If passed, this legislation will allow courts to quickly identify and deal with strategic lawsuits, minimizing the emotional and financial strain on defendants, as well as the waste of court resources.

Our proposed legislation strikes a balance that will help ensure abusive litigation is stopped, but legitimate action can continue. [Legislative Assembly of Ontario, Official Report of Debates (Hansard), No. 41A, 1st Sess., 41st Parl., December 10, 2014, at p. 1975 (Hon. Madeleine Meilleur).]

[33]      The new framework was not a “carte blanche” to defame. Rather, the overall theme in the legislative debates was that the anti-SLAPP legislation was designed to stop a plaintiff from silencing a defendant by pursuing meritless litigation that served to intimidate and undermine public expression. The process was intended to be efficient and economical. Presumably this would pre-empt the need for a motion judge to conduct a granular analysis. As stated in Pointes Protection, at para. 52, a “deep dive” into the record is not required.

c)   Practice Considerations

[34]      Unfortunately, it would appear that the practice has evolved into quite a different state than that anticipated by the Legislature and by Pointes Protection and Bent.

[35]      In Tamming v. Paterson, 2021 ONSC 8306, at paras. 7-9, Myers J. observed that anti-SLAPP motions have become expensive, time-consuming and open to abuse:

These motions tend to be complex and expensive proceedings. Although they are not intended to involve a deep dive into the merits or even a detailed review akin to a motion for summary judgment, they usually do represent virtually the entire trial being played out in advance….

Despite the Legislature’s intention to create a preliminary hurdle, the process advanced in practice is more like a marathon. To that end, the mandatory 60-day time limit for resolving these motions is routinely ignored. Counsel on both sides usually need more time and, in Toronto at least, motion appointments are backlogged by far more than 60 days.

We are seeing an ever-increasing volume of anti-SLAPP motions in Toronto. The powerful remedy and the costs protections for the moving defendants make these motions attractive.

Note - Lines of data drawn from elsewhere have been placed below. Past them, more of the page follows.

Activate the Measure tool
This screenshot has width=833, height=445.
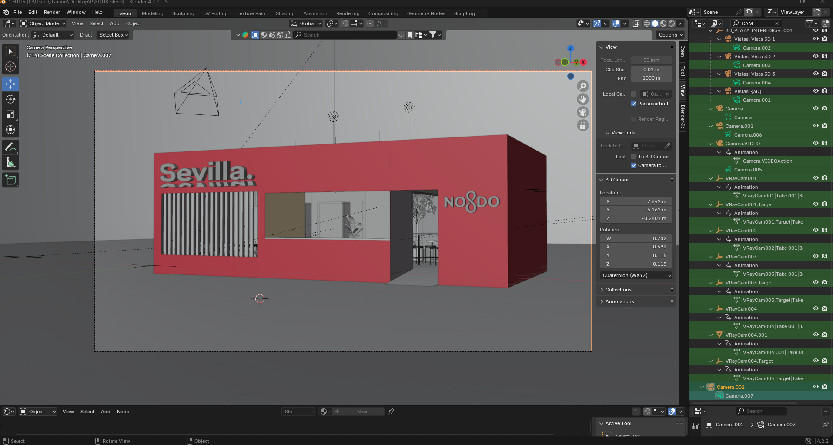click(10, 163)
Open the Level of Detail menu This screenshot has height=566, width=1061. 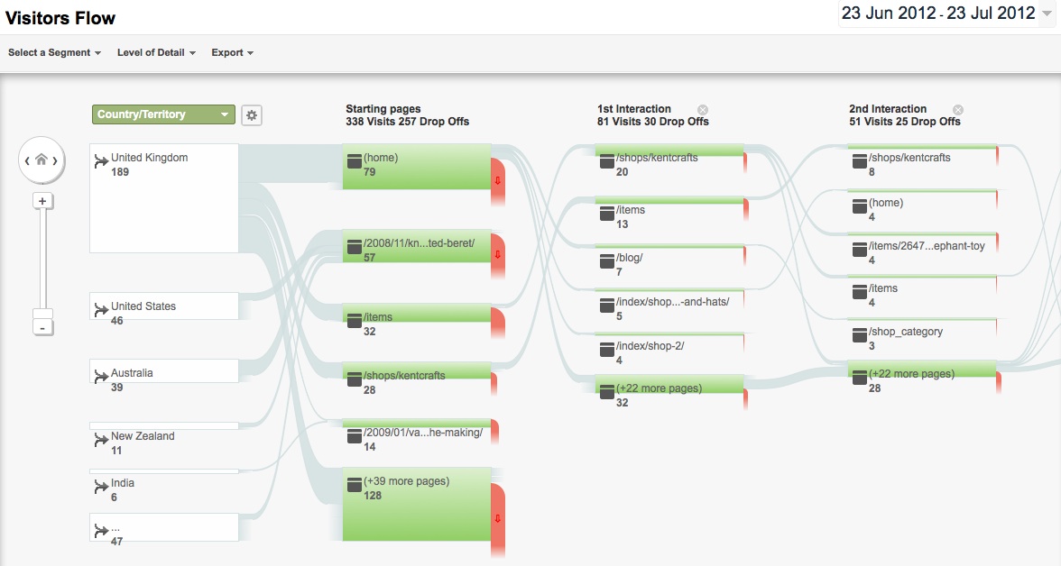click(156, 53)
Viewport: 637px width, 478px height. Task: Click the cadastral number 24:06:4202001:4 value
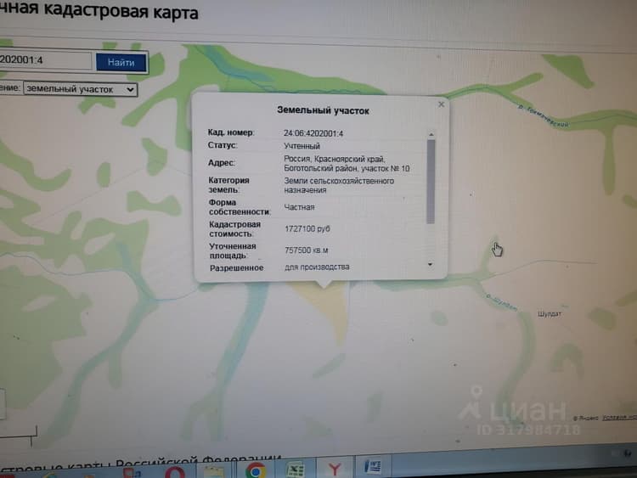click(x=313, y=133)
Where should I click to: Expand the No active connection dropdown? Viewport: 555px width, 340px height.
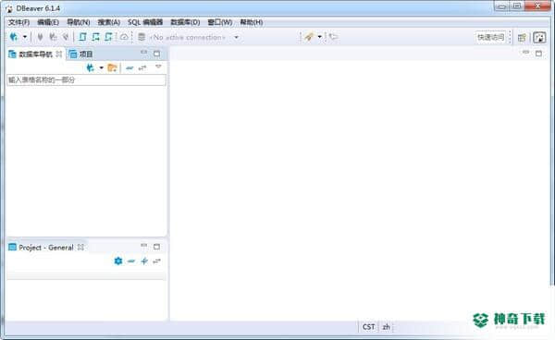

The size of the endeavour can also be seen as an incentive for abusive SLAPP plaintiffs and others with incentive to expand proceedings. [Emphasis added.]

[36]      In “Canadian Anti-SLAPP Laws in Action” (2022) 100:2 Can. B. Rev. 186, Professor Hilary Young conducted a review of Ontario and British Columbia’s[1] experience with anti-SLAPP litigation. Her research is reflective of many of the same observations made by Myers J. in Tamming. She noted, for example, that one criticism of the legislation is that the costs consequences may incentivize parties to bring an anti-SLAPP motion despite the underlying claim not being a SLAPP because even if the motion is unsuccessful, a losing moving party often will not have to pay any costs: Young, at p. 197.

[37]      Further, as noted by Myers J. and Professor Young, these motions tend to be expensive: Tamming, at para. 7; Young, at p. 206. The case under appeal is a good example of this: the appellants delivered a costs outline to the motion judge seeking $376,567.78 for the costs of the motion and dismissal of the defamation counterclaim. This did not include costs of the appeal.

[38]      To address the objectives of the legislation, it bears repeating that the emphasis of the motion should be on the “crux” or “core” of the analysis, namely the weighing exercise. This should not involve a trial of the issue or as some have put it, a “trial in a box”: Young, at p. 199; Canadian Thermo Windows Inc. v. Seangio, 2021 ONSC 6555, at para. 97. Rather, the motion is a screening procedure. At the third stage of the test, the weighing exercise, a technical, granular analysis is not required. Instead, as directed by the Pointes Protection and Bent decisions, the motion judge should step back and ask what is really going on.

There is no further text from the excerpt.